I bought a couple movies at blockbuster, who was selling VHS for a buck each. It turned out that 2 of the 3 movies were gay themed. This movie “The 24th Day” seemed like it was made in the 80s even though it’s just a few years old, and it played out like an after school special about the dangers of unprotected sex and getting AIDS, but despite all that it was actually a very good movie, good dialogue and suspense.

Is that interesting enough to talk about? Probably not. Kurt Vonnegut died, but I never cared much about him. I started Cat’s Cradle and Breakfast of Champions, but they seemed too razzle-dazzle for me to get into.

The Easter bunny came. Or as the late great Bill Hicks would say, “Mummy, there’s lincoln logs in me sock drawer!”
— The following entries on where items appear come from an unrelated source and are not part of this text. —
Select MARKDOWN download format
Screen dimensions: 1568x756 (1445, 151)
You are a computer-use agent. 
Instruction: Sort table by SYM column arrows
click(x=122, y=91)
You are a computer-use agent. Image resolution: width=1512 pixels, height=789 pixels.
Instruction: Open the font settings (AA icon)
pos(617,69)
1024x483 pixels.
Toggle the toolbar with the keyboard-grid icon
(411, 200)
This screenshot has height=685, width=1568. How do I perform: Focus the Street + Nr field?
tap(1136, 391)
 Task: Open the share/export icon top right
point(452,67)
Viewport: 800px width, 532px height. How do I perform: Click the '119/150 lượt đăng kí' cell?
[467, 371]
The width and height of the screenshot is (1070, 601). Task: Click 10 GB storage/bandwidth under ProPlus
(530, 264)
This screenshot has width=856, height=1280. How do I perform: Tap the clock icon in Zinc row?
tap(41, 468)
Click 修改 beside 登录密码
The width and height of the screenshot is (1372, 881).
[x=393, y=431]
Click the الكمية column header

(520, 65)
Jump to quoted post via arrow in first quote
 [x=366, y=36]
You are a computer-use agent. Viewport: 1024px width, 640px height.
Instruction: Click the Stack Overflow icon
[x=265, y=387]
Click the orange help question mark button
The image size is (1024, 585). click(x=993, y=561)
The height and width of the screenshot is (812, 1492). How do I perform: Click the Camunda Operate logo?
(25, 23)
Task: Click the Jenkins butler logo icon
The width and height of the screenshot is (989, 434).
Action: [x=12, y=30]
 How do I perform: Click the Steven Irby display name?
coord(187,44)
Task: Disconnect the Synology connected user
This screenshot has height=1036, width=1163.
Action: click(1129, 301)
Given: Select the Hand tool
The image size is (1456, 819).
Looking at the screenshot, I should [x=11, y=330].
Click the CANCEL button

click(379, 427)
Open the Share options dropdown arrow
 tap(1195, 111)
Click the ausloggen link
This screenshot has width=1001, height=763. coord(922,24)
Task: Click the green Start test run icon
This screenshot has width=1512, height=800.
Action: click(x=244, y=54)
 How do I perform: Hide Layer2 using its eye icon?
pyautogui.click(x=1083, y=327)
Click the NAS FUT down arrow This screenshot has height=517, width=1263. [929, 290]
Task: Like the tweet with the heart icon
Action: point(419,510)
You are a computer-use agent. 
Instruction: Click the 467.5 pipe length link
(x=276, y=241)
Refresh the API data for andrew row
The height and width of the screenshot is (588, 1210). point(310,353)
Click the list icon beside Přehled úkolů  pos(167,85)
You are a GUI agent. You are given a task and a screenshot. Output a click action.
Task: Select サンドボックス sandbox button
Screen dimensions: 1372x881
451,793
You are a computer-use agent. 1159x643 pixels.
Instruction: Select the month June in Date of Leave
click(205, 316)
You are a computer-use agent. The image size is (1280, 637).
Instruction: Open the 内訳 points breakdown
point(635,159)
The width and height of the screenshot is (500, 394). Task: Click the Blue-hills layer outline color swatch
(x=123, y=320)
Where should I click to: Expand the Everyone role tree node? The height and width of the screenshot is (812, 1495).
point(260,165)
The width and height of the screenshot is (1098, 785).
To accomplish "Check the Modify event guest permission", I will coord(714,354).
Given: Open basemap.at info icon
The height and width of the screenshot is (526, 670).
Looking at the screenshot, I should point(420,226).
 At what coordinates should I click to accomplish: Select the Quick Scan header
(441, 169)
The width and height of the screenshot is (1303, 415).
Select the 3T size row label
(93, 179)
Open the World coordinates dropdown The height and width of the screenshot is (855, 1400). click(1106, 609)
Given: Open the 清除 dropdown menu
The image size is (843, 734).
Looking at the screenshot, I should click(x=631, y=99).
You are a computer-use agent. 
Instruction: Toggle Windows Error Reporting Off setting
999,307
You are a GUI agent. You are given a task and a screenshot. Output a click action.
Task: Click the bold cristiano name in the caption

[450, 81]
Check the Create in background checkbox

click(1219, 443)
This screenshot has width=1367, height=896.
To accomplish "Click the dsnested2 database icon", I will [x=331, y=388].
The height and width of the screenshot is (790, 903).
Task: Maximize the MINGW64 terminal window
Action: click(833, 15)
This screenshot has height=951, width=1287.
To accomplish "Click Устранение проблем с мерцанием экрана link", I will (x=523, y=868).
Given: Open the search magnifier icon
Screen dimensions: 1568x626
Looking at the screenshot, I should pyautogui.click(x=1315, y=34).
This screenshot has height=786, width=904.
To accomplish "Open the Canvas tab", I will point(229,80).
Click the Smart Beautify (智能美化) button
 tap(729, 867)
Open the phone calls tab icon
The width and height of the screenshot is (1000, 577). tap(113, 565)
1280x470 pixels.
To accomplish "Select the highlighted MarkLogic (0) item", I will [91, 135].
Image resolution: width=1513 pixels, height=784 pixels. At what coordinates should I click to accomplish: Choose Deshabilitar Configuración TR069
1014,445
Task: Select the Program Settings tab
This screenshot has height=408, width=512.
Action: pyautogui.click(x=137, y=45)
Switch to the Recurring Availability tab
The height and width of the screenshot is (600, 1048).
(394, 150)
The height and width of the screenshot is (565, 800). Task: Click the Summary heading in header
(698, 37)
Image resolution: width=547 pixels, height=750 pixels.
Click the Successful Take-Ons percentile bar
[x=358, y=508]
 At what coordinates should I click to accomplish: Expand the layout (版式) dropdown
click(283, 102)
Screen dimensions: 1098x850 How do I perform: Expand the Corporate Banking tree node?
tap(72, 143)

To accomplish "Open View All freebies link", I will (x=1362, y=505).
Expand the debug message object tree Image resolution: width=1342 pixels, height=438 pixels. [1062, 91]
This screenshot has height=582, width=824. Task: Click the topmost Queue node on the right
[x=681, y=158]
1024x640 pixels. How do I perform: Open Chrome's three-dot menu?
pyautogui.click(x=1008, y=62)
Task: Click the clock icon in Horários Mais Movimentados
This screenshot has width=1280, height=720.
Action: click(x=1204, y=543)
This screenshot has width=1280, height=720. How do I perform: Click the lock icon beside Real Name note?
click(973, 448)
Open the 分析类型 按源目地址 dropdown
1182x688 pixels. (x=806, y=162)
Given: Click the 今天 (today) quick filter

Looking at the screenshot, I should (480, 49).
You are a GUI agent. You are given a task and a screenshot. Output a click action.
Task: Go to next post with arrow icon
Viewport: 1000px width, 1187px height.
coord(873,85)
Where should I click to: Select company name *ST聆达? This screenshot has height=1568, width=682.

Isa’s uncles used to tell her, when she arrived for Easter, that the Easter bunny had just gone crashing through the window, and they had just finished replacing it, and they managed to grab just a bit of cotton from the bunny’s tail before it escaped. She bought it. How gullible.

It can’t imagine what that Easter bunny crashing through the window would look like, partly because there’s no clear image of the bunny in pop culture. We know exactly what Santa Claus looks like, but maybe the idea of a giant bunny is too ridiculous to depict. Likewise, it’s strange that there are no stories of how the bunny gets to all the houses in the world during Easter eve, or how he gets in, unlike the highly developed mythology of Santa.

I wonder how this plays out in a kid’s mind, if at all. Your parents say, Santa Claus is this fat guy with a red suit and rosy cheeks, and he rides in on flying reindeer, and comes down the chimney, and you have to give him milk and cookies, and he lives on the north pole, and he and his elves make toys for you year-round if you’re good. Oh, and also there’s this bunny that comes on Easter and gives you chocolate eggs.

I suppose having a story doesn’t make Santa any more believeable than the Easter bunny. At some point, though, kids must stop believing in the Easter bunny while they still believe in Santa. Or maybe belief and disbelief is meaningless at that point in your life. You just hear the story and it goes right into your head without question until someone tells you otherwise. Having a bunch of candy and toys to go through is enough to squelch any stray thoughts in any case. 

Fascinating, isn’t it. I hope you all hide eggs for each other and celebrate the rising of Jesus, or whichever deity to which you might ascribe.